Problem description: Look through the entries below and extract exactly the lines from the one containing "999x637 pixels." through the one containing "Select the QUESTIONS", ends included.

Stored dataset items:
((
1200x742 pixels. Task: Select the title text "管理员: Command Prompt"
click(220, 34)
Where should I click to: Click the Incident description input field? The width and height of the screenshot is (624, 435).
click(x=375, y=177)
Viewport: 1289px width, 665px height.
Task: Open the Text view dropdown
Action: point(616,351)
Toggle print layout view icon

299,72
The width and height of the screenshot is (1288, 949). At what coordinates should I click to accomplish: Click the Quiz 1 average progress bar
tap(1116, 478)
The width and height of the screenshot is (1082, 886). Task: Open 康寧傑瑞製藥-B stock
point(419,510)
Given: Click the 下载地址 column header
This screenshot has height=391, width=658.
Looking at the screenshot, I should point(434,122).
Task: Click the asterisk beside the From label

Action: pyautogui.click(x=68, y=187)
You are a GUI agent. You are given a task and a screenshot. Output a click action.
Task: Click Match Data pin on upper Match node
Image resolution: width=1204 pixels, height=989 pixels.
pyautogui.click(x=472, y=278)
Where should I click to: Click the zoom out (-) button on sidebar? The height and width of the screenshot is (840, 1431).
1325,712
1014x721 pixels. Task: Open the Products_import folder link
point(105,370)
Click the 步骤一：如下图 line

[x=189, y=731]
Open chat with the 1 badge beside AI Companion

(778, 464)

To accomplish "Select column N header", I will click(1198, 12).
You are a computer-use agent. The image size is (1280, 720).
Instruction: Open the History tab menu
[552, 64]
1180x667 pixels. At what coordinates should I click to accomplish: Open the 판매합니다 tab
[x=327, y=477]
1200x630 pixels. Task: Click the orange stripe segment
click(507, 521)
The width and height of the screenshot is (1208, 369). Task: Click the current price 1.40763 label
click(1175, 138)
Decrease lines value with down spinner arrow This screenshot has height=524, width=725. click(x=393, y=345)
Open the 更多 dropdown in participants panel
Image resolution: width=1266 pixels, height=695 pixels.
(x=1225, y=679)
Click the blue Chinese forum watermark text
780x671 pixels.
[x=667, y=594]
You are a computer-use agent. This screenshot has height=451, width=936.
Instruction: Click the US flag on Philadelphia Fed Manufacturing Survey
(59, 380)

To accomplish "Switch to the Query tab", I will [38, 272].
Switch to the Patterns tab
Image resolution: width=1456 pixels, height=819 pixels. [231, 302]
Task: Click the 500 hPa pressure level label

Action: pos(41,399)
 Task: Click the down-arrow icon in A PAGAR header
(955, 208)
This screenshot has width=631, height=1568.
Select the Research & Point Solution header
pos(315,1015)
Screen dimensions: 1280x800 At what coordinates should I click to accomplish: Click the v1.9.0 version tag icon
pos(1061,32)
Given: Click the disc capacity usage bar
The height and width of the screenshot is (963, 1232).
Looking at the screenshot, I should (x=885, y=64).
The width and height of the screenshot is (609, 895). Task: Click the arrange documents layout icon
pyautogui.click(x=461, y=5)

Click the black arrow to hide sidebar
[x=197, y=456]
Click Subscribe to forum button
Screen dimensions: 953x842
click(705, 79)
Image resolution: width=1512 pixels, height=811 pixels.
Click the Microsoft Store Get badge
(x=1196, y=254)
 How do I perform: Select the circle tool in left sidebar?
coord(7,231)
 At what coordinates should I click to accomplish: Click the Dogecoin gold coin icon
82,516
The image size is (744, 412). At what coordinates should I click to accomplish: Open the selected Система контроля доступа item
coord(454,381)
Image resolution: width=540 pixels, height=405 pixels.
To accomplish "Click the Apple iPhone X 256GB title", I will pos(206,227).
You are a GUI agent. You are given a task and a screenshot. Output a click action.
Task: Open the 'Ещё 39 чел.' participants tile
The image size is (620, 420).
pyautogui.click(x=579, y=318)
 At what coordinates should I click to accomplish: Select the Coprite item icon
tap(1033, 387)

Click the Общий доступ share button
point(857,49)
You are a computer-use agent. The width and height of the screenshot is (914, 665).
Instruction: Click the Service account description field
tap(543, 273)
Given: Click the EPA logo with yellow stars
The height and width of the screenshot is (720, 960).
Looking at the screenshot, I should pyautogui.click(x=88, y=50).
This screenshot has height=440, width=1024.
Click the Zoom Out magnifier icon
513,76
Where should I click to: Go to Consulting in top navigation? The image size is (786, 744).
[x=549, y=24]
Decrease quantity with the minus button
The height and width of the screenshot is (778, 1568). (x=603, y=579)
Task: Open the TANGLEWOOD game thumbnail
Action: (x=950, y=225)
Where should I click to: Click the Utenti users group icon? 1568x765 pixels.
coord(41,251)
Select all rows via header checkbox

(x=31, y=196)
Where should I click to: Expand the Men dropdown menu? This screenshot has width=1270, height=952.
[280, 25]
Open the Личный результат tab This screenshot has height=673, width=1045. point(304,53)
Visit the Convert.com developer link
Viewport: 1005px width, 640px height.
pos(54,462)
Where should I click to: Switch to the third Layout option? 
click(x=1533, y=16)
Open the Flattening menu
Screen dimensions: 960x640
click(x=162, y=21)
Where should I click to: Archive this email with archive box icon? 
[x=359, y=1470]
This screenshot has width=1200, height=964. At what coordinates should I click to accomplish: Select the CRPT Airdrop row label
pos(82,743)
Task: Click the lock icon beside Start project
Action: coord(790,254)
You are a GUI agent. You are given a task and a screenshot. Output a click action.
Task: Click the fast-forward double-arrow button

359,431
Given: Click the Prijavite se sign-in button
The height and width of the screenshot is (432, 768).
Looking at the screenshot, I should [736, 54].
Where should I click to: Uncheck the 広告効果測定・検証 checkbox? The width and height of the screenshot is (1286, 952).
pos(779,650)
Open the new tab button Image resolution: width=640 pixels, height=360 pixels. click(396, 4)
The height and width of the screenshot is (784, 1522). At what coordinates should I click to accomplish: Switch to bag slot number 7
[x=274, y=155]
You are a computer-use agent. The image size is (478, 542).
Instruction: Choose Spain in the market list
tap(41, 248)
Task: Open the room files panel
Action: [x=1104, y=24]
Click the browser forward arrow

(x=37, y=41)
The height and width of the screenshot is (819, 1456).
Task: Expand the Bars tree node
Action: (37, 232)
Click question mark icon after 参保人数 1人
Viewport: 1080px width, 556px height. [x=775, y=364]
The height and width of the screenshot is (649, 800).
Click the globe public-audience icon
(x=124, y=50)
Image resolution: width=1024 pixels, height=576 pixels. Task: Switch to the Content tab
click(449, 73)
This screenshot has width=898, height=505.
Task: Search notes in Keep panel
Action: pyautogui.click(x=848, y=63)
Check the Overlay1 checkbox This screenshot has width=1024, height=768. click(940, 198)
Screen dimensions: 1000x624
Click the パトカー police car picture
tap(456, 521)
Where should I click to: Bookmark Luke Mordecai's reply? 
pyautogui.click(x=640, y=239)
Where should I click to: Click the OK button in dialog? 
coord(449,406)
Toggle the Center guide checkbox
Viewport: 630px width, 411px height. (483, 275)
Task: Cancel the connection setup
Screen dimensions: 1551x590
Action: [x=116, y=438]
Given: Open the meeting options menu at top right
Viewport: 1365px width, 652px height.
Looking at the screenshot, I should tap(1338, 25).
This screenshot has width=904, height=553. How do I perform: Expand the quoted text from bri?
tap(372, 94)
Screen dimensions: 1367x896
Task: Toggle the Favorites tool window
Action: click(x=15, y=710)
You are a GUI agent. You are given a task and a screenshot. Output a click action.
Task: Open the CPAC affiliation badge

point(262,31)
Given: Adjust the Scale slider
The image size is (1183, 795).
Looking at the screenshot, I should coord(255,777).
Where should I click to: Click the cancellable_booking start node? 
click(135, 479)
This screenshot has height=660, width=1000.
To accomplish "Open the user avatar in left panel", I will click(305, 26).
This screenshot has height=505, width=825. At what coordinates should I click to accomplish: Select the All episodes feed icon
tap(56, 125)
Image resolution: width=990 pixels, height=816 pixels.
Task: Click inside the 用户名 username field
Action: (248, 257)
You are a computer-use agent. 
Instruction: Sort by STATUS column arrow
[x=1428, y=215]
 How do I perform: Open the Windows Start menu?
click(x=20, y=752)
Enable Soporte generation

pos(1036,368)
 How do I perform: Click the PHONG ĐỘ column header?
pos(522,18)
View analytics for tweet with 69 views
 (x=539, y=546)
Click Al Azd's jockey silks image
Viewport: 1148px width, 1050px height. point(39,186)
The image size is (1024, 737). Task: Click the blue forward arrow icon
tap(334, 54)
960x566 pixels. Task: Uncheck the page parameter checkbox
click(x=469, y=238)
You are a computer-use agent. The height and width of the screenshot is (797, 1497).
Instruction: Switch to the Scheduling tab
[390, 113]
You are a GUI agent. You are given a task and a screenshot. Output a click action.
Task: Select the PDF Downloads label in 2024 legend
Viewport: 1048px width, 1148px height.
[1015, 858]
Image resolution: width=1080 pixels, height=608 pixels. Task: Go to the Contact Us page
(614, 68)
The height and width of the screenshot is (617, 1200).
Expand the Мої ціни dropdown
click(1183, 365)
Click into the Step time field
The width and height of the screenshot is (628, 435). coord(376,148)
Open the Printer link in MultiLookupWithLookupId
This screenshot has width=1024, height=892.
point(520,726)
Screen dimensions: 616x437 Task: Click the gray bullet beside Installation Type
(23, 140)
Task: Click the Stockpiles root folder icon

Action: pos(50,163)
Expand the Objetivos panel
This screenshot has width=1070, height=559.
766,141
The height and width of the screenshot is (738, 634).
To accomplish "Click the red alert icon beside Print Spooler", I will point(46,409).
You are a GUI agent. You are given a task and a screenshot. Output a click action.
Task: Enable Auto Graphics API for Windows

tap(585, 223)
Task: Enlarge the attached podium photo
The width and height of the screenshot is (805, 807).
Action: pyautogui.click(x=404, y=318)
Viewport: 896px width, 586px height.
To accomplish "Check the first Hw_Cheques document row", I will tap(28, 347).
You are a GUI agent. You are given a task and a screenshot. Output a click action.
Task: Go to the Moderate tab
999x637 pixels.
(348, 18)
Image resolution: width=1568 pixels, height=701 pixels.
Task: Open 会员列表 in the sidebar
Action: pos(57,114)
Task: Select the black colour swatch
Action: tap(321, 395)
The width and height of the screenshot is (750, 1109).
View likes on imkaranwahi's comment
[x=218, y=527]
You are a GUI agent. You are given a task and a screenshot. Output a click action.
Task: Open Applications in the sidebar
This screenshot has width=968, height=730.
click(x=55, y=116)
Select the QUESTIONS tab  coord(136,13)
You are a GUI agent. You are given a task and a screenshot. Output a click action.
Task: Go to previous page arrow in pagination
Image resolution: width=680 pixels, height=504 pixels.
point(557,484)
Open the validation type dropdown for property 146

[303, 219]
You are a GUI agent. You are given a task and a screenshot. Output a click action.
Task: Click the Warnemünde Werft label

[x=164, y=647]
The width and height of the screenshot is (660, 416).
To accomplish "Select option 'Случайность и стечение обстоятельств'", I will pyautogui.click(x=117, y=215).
))
Response:
999x637 pixels.
(348, 18)
Image resolution: width=1568 pixels, height=701 pixels.
Task: Open 会员列表 in the sidebar
Action: pos(57,114)
Task: Select the black colour swatch
Action: tap(321, 395)
The width and height of the screenshot is (750, 1109).
View likes on imkaranwahi's comment
[x=218, y=527]
You are a GUI agent. You are given a task and a screenshot. Output a click action.
Task: Open Applications in the sidebar
This screenshot has width=968, height=730.
click(x=55, y=116)
Select the QUESTIONS tab  coord(136,13)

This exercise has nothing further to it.